Fighting FETO, Daesh terror
The president also criticized those who send trucks with arms and ammunition to Syria.
"While some people send thousands of trucks with arms to Syria, our Turkiye Diyanet Foundation has sent thousands of trucks with humanitarian aid there, and is still sending them."
Likewise, the Turkish Red Crescent (Kizilay) and Prime Ministry Disaster and Emergency Management Agency (AFAD) are also sending aid, Erdogan said.
Speaking at the same event, Prime Minister Binali Yildirim highlighted Turkey’s worldwide aid efforts, spanning from Ethiopia to Somalia, Myanmar's Rakhine state, Palestine, and Syria.
Saying that Turkey is per capita the most generous country in providing humanitarian aid, Yildirim supplied additional numbers.
“In 2015, Turkey provided needy and suffering people with $3.9 billion worth of aid across the world," he said.
“In 2016, this aid reached $6.5 billion, a 65 percent rise.

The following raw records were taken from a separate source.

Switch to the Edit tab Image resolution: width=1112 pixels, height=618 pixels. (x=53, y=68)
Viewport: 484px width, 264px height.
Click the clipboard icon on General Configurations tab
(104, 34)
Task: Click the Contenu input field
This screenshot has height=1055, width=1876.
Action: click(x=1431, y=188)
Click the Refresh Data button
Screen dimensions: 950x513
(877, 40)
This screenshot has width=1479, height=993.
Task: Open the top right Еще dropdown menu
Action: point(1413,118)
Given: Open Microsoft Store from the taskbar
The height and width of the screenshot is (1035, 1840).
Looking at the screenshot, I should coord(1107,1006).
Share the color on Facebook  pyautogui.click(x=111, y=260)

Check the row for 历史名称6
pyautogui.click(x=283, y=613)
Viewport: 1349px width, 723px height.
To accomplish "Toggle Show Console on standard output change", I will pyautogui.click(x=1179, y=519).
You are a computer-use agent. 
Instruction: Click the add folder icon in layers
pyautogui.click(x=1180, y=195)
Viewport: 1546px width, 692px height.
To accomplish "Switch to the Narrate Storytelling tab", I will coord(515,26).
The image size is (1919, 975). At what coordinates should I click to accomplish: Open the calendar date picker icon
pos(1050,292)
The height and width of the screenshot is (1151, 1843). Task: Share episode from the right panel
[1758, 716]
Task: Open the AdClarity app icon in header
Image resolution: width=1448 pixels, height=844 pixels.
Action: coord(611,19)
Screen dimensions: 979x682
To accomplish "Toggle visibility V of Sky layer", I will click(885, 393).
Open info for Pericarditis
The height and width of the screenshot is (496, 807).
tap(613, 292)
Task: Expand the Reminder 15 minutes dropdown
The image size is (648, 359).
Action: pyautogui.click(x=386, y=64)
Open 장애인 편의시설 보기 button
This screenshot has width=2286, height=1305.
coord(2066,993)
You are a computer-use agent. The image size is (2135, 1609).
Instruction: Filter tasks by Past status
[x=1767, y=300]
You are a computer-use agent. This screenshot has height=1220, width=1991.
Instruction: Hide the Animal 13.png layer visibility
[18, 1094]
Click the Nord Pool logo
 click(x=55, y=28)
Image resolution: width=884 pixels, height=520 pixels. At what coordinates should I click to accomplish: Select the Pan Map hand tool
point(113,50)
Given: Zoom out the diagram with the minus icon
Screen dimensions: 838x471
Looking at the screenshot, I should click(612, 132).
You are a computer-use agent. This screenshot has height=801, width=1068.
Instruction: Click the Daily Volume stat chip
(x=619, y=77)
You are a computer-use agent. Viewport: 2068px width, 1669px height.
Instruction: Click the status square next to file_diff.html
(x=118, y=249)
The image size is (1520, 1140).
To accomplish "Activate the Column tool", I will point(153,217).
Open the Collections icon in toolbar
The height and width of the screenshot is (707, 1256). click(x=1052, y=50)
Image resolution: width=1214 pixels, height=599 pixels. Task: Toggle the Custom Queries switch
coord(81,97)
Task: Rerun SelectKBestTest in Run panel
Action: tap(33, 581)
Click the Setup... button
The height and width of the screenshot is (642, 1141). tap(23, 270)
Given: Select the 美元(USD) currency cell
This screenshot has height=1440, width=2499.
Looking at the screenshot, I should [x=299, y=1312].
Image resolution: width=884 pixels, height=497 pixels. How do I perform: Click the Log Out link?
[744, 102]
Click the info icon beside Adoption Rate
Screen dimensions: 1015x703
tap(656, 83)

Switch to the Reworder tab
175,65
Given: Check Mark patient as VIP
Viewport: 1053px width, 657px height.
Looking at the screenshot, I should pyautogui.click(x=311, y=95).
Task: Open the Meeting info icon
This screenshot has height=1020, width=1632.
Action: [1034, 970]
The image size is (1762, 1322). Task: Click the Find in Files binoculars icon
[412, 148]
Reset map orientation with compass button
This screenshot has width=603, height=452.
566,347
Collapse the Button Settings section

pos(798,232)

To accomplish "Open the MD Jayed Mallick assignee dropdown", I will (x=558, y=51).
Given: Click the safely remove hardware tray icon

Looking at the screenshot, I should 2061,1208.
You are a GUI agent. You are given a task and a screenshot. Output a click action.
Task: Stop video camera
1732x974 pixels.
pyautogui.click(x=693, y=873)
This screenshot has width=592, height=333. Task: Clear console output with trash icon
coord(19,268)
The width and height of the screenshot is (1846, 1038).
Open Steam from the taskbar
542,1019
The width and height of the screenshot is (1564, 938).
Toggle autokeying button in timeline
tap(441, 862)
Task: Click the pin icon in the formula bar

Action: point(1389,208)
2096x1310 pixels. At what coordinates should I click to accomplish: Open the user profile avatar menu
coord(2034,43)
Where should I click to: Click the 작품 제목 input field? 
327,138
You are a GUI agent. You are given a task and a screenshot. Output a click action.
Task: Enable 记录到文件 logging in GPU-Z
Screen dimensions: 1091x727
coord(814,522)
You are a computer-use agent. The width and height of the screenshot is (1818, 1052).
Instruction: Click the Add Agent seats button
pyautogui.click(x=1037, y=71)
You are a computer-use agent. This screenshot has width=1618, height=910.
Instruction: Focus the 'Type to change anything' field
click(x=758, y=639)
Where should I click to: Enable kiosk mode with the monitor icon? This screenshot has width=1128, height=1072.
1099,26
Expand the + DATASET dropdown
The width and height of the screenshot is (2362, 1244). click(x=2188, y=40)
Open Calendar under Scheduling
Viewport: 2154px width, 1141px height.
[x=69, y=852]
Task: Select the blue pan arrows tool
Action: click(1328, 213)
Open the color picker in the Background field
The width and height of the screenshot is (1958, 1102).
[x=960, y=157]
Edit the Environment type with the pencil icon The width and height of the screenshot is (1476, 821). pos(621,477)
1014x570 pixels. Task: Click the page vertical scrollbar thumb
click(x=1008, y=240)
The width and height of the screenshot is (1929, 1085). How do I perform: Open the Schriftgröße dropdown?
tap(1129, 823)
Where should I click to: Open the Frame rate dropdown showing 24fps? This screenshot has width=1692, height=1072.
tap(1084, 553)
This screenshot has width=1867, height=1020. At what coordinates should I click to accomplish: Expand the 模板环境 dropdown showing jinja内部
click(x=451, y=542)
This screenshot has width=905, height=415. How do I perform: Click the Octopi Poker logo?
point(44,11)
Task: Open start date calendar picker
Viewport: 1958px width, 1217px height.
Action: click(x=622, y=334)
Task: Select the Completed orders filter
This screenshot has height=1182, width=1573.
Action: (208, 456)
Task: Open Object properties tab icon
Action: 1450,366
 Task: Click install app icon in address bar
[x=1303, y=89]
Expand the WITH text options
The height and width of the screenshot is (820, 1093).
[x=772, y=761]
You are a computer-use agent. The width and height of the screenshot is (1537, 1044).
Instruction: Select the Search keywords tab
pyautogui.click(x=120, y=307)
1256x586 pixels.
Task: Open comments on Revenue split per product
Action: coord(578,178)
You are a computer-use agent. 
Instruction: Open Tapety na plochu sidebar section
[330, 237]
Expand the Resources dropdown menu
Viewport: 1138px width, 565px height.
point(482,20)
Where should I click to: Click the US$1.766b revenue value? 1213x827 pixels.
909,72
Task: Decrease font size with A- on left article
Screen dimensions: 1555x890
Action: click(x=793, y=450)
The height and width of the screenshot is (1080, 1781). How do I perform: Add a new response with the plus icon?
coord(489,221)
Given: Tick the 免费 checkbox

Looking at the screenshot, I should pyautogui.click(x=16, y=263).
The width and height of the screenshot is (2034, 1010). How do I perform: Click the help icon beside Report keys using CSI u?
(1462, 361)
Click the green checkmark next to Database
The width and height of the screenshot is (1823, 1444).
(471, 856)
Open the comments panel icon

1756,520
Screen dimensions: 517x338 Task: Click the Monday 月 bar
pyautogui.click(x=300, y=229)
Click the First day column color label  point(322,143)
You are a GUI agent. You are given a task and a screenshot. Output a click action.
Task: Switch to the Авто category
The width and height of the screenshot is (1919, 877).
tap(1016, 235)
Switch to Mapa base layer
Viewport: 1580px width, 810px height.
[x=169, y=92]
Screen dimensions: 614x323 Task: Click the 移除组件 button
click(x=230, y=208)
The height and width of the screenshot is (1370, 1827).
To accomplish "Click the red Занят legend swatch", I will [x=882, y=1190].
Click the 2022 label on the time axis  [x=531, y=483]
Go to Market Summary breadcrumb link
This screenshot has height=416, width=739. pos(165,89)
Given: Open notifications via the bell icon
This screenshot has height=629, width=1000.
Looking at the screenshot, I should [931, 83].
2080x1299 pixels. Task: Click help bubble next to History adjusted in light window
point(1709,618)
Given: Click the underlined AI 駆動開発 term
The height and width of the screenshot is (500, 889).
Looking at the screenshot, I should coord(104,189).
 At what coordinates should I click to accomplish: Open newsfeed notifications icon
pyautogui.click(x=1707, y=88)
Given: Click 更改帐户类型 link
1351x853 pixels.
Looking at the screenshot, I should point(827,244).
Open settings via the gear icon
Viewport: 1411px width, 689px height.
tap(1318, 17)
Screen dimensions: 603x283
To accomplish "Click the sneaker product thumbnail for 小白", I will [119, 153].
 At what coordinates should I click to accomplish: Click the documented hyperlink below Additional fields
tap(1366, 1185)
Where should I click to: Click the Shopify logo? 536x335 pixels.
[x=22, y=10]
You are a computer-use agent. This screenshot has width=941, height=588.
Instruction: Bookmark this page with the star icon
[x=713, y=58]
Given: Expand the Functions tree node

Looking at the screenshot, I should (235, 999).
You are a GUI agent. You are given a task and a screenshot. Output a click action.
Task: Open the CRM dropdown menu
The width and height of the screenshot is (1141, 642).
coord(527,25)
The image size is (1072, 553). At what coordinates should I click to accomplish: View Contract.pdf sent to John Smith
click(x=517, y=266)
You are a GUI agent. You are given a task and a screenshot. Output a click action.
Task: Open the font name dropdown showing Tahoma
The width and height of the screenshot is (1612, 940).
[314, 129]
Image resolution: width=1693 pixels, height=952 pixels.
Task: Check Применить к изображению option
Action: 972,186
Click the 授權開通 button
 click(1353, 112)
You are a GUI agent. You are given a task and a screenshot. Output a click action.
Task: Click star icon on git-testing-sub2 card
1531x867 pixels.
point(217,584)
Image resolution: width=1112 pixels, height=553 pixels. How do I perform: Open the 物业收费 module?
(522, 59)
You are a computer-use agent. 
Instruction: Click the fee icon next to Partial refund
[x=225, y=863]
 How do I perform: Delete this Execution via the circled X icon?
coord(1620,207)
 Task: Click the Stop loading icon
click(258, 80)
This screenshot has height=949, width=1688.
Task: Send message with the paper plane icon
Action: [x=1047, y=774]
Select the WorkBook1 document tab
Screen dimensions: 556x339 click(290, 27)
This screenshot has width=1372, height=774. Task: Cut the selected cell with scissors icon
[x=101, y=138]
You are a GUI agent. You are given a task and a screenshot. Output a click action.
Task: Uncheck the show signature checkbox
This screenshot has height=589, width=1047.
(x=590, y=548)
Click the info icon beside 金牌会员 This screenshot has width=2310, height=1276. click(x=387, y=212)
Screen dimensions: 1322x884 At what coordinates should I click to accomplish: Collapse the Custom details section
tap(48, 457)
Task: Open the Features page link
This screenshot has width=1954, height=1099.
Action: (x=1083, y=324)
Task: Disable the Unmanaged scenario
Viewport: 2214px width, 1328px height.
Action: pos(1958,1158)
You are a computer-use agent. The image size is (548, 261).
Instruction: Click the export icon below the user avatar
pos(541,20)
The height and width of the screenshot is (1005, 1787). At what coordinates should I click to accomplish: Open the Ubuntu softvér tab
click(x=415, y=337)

According to initial data in 2017, Turkey overtook a number of developed countries with its nearly $8 billion worth of official development aid."
President Erdogan also slammed terrorist groups such as Daesh and the Fetullah Terrorist Organization (FETO), the group behind the 2016 defeated coup attempt.
He said those two terror groups act like Trojan Horses smuggling in evil in the midst of good Muslims.
"Both of them aim to ruin us, to poison our faith," he said.
At least 319 people have lost their lives in Daesh terror attacks in Turkey, where the terrorist group has targeted civilians in suicide bomb, rocket, and gun attacks.
The Fetullah Terrorist Organization (FETO) and its U.S.-based leader Fetullah Gulen orchestrated the defeated coup of July 15, 2016, which left 250 people martyred and nearly 2,200 injured.
Ankara also accuses FETO of being behind a long-running campaign to overthrow the state through the infiltration of Turkish institutions, particularly the military, police, and judiciary.
International Benevolence Awards
In his speech, Erdogan also hailed the recipients of the 4th International Benevolence Awards, saying their stories give people hope despite the violence and brutality across the globe.
"I believe these seedlings of benevolence you planted across the world will keep yielding fruit for many years to come," the president added.
The recipients of the International Benevolence Awards this year are as follows:
- Hasan Kizil from Mardin, Turkey for building prosthetic legs, hands, and arms for handicapped animals for free.
- Sevde Sevan Usak from Istanbul for her contribution to the education of women and children in Tanzania.
- Kanber Bozan from Istanbul from turning a section of his grocery store into a library for children.
- Yahya Hashemi and Ala Abdelrazaq Jabur from Canada for giving free food to the needy in their restaurant.
- Mahmut Karaman, a university lecturer from Sakarya, Turkey, for driving all night to serve food to the homeless and needy.
- Muhammad Bzeek from the U.S. for adopting terminally ill orphans.
- Levent Uckan, an imam from Istanbul, for helping homeless children across the city.